Collected data entries:

● ● ● ●

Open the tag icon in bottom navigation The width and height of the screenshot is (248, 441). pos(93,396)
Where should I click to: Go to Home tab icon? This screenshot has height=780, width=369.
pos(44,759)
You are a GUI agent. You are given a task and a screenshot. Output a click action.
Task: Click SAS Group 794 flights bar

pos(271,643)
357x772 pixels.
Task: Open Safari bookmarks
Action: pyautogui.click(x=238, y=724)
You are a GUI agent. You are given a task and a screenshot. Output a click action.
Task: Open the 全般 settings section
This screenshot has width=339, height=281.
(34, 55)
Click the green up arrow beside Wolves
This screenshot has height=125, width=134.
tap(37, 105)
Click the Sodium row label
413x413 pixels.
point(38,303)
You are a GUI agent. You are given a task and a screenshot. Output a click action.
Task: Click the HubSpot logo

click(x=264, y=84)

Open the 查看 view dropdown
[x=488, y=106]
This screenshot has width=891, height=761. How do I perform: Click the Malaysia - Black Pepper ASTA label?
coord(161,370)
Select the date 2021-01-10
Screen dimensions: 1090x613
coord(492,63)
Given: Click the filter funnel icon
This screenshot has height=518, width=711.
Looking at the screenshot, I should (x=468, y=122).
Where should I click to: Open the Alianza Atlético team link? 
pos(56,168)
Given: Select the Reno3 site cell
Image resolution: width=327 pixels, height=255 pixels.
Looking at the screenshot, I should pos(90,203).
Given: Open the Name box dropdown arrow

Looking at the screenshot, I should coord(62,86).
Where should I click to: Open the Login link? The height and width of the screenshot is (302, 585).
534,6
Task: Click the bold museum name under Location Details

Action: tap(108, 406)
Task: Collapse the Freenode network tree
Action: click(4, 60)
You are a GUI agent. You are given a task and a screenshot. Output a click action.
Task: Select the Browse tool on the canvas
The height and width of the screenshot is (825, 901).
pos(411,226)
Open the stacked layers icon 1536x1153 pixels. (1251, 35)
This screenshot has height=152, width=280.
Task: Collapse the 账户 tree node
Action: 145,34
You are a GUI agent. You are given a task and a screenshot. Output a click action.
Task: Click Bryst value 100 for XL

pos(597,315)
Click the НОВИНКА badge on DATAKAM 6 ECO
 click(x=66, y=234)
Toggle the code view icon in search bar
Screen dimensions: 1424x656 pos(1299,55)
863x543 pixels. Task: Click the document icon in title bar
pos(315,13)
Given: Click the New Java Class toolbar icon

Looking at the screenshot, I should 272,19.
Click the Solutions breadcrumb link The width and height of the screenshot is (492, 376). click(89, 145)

● ● ● ●

PROBLEM REQUIREMENTS: Return every record above exactly, line by line.

SOLUTION FOR THIS PROBLEM:
Open the tag icon in bottom navigation The width and height of the screenshot is (248, 441). pos(93,396)
Where should I click to: Go to Home tab icon? This screenshot has height=780, width=369.
pos(44,759)
You are a GUI agent. You are given a task and a screenshot. Output a click action.
Task: Click SAS Group 794 flights bar

pos(271,643)
357x772 pixels.
Task: Open Safari bookmarks
Action: pyautogui.click(x=238, y=724)
You are a GUI agent. You are given a task and a screenshot. Output a click action.
Task: Open the 全般 settings section
This screenshot has width=339, height=281.
(34, 55)
Click the green up arrow beside Wolves
This screenshot has height=125, width=134.
tap(37, 105)
Click the Sodium row label
413x413 pixels.
point(38,303)
You are a GUI agent. You are given a task and a screenshot. Output a click action.
Task: Click the HubSpot logo

click(x=264, y=84)

Open the 查看 view dropdown
[x=488, y=106]
This screenshot has width=891, height=761. How do I perform: Click the Malaysia - Black Pepper ASTA label?
coord(161,370)
Select the date 2021-01-10
Screen dimensions: 1090x613
coord(492,63)
Given: Click the filter funnel icon
This screenshot has height=518, width=711.
Looking at the screenshot, I should (x=468, y=122).
Where should I click to: Open the Alianza Atlético team link? 
pos(56,168)
Given: Select the Reno3 site cell
Image resolution: width=327 pixels, height=255 pixels.
Looking at the screenshot, I should pos(90,203).
Given: Open the Name box dropdown arrow

Looking at the screenshot, I should coord(62,86).
Where should I click to: Open the Login link? The height and width of the screenshot is (302, 585).
534,6
Task: Click the bold museum name under Location Details

Action: tap(108, 406)
Task: Collapse the Freenode network tree
Action: click(4, 60)
You are a GUI agent. You are given a task and a screenshot. Output a click action.
Task: Select the Browse tool on the canvas
The height and width of the screenshot is (825, 901).
pos(411,226)
Open the stacked layers icon 1536x1153 pixels. (1251, 35)
This screenshot has height=152, width=280.
Task: Collapse the 账户 tree node
Action: 145,34
You are a GUI agent. You are given a task and a screenshot. Output a click action.
Task: Click Bryst value 100 for XL

pos(597,315)
Click the НОВИНКА badge on DATAKAM 6 ECO
 click(x=66, y=234)
Toggle the code view icon in search bar
Screen dimensions: 1424x656 pos(1299,55)
863x543 pixels. Task: Click the document icon in title bar
pos(315,13)
Given: Click the New Java Class toolbar icon

Looking at the screenshot, I should 272,19.
Click the Solutions breadcrumb link The width and height of the screenshot is (492, 376). click(89, 145)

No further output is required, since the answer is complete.